I’ve got to give my son Gavin credit for this blog’s title, and top billing in this week’s photo, too. He mused aloud that we were “rich in raspberries” as we industriously filled two sandwich bags with our picks from a tangle of roadside bushes. They were a bit of breakfast, and later, at the close of the day, dessert with whipped cream.
We had to consult a friend to be sure the berries we saw springing up everywhere were safe. Our Backyard Foraging book neglected this particular species, and I was seriously afraid that there might be imposters that looked and smelled like wild raspberries but were actually an artfully disguised malevolent toxin that would leave us gasping for breath. But once we got the all clear, the worst thing that happened was a little patch of poison ivy on Gavin’s arm, a small price for the juicy pleasure of the experience.
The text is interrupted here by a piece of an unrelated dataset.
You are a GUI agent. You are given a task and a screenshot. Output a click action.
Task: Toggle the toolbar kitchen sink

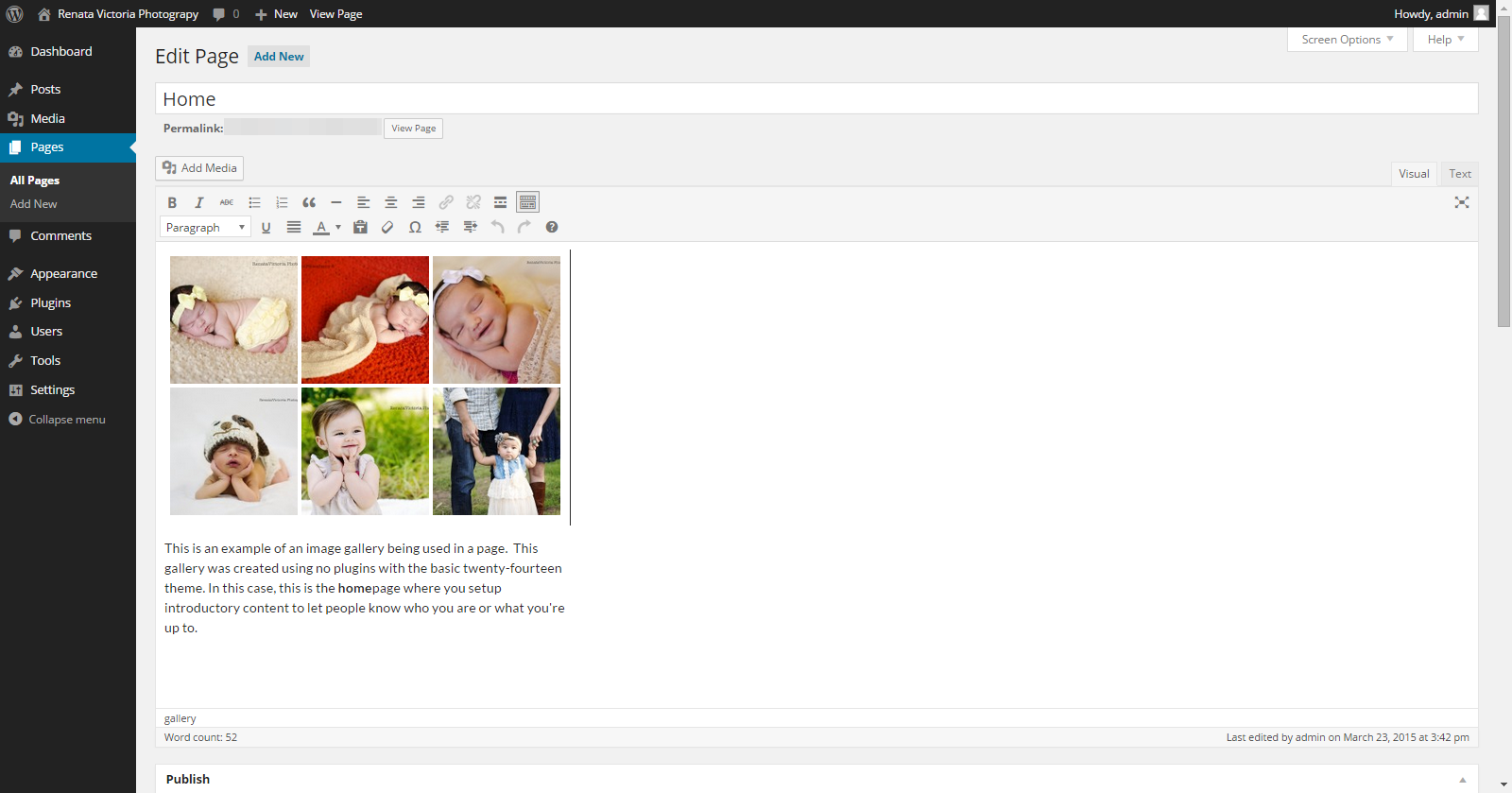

On the way up the hill to our best picking spot, we saw a wealth of small birds and a duet of deer, and realized that they, also, were probably relishing the seemingly unceasing red harvest. Something about eating right from the bush, and about sharing the joy with a bevy of creatures, made the berries taste that much sweeter.
Amidst the satisfying pick, I also felt sad when thinking about how removed from the land most of us have become. On the other hand, there remains a stalwart cadre of faithful kitchen gardeners, and foraging seems to have picked up in many sectors, to me a powerful sign of the collective desire to reconnect with the good earth. Recently, I took great pleasure in the book Closer to the Ground, particularly relishing its tales of a family’s catches from the Pacific Northwest waters and coastline. I thought back to a piece I wrote years earlier surrounding an older book by Nelson Coon, called Using Wayside Plants. Coon was inspired by William Miller, a hobo who dug himself snug places to sleep below the snow, tapped sugar maples with hollowed elderberry twigs, and chewed black birch bark to stave hunger. The read was rich with recipes for sorrel and nettle soups, ink cap mushrooms dug from the roots of trees, clover bloom vinegar, elderberry waffles, and the piece de la resistance —Irish Moss Blanc Mange.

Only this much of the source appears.